Lucas' Hut
/What .boxed() actually costs you (and a tiny crate to avoid it)
TLDR
.boxed() from the futures crate reads beautifully at the end of an async block, but it's not free: it performs type erasure and hands you a BoxFuture, which means every poll goes through dynamic dispatch.
I got curious enough to actually measure it. The runtime overhead of dynamic dispatch is real, but I wondered how real, depending on the context, use case, etc.
So I shipped a tiny crate called boxpin that gives you the suffix ergonomics of .boxed() while doing exactly what Box::pin(...) does and nothing more:
use boxpin::BoxPinExt;
let future = async { 42 }.pinned();
No type erasure or dynamic dispatch. Same type, same cost as Box::pin(future), and full inlineability.
Why I started poking at this
Box::pin(...) is what you actually want, most of the time. You have an async fn or an async block, the compiler tells you the future isn't Unpin, you box-pin it and move on.

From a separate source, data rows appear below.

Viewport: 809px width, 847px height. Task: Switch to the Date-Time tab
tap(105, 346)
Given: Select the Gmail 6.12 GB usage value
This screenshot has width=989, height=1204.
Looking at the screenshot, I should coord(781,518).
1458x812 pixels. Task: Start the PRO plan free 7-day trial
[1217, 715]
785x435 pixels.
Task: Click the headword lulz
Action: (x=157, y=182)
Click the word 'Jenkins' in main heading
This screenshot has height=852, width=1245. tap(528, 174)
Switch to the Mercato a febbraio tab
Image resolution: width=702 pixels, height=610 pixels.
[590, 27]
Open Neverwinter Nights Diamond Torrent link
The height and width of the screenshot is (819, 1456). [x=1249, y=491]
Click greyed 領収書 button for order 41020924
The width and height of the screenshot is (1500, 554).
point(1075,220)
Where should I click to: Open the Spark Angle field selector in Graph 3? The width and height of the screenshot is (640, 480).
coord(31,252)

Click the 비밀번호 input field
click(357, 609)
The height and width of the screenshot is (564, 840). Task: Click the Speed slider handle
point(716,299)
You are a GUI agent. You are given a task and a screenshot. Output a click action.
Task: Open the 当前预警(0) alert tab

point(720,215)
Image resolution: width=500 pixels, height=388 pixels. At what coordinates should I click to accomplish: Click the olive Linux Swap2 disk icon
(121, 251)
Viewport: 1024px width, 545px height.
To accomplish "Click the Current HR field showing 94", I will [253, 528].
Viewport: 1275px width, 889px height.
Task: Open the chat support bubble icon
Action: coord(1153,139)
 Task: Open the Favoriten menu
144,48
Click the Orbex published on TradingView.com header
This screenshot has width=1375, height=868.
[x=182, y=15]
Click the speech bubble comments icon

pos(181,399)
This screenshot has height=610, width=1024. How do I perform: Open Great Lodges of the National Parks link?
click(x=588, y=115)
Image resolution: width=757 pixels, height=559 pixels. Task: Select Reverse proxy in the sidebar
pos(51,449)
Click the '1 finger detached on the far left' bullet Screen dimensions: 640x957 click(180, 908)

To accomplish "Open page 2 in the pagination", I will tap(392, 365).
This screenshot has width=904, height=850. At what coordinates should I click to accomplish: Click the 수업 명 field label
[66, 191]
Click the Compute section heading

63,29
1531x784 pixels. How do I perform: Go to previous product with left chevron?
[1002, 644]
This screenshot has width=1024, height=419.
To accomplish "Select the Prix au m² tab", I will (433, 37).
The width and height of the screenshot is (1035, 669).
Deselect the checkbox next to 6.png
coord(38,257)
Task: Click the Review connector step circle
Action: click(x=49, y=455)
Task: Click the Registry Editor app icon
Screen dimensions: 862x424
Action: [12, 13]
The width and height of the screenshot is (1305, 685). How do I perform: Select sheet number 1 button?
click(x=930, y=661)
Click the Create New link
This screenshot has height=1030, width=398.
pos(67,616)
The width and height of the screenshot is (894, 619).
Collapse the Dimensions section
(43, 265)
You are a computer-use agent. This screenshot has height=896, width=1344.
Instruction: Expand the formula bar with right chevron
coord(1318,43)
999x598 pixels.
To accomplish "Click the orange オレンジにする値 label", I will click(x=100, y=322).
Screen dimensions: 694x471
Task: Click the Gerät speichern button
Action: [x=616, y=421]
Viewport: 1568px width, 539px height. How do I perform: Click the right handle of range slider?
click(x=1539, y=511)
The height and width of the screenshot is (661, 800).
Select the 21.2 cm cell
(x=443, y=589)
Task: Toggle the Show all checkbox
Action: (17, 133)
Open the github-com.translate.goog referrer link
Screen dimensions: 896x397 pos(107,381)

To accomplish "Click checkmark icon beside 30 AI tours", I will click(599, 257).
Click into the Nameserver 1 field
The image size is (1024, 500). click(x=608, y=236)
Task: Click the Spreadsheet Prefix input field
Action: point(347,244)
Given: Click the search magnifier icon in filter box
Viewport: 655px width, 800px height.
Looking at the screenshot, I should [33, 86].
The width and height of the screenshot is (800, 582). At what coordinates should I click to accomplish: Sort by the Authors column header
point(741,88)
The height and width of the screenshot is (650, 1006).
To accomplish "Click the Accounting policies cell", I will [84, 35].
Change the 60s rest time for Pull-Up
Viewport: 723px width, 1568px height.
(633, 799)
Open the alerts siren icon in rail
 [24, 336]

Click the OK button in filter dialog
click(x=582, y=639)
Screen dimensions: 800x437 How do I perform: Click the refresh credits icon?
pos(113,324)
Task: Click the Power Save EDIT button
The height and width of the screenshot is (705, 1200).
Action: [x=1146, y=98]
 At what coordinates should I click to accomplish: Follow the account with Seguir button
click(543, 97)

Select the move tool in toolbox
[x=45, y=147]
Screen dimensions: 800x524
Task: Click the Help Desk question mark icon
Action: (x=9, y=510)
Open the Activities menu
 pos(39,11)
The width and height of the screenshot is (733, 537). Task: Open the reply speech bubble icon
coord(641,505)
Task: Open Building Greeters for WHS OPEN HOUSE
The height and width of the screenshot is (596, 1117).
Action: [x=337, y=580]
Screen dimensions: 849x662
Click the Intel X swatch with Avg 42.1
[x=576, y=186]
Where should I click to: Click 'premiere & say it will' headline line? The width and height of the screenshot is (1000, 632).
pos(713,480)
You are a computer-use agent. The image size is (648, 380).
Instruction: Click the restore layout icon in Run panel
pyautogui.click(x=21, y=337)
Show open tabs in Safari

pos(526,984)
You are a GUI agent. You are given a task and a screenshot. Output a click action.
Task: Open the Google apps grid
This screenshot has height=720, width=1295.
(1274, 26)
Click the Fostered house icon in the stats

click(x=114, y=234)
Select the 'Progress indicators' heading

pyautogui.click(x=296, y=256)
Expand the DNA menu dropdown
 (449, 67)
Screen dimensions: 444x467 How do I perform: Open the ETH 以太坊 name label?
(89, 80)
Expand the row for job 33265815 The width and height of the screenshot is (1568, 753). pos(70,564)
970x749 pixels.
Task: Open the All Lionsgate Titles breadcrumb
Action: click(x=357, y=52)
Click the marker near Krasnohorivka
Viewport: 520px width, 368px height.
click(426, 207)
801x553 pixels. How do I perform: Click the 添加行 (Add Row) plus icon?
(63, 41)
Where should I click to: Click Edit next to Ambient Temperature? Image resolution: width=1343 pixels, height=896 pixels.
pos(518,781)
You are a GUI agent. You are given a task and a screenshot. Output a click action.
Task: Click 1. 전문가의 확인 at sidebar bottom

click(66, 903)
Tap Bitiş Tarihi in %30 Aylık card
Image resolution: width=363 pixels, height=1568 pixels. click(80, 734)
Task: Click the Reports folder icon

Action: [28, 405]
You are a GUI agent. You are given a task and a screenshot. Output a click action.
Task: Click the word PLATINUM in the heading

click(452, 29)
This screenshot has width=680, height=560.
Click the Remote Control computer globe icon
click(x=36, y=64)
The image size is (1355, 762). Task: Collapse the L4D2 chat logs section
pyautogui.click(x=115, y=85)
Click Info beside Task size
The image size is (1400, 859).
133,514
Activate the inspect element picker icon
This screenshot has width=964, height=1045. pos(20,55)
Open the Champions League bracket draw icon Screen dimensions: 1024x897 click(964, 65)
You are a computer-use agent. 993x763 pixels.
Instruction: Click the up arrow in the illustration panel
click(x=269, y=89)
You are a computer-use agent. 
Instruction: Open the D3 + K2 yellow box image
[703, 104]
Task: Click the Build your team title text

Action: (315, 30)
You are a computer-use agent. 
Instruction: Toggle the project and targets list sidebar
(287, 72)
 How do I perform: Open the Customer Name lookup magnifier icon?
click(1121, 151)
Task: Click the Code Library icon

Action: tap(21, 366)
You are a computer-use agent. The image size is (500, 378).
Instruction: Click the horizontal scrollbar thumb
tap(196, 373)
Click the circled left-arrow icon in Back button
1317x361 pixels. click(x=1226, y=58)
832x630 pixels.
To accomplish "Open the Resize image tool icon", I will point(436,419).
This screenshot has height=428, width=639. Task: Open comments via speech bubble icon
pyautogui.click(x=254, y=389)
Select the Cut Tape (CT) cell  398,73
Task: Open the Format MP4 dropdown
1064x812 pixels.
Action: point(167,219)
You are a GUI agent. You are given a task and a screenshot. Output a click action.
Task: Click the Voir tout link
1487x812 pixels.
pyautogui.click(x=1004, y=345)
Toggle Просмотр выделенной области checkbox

But syntactically Box::pin(...) is a prefix. It wraps the whole expression. If you're chaining async builders or returning a future from inside a match arm, you have to backtrack and add an opening paren way up top. It's annoying. And IMO super unreadable.
.boxed() is a suffix. It reads top-to-bottom. You write the future, then say .boxed() and you're done. Beautiful.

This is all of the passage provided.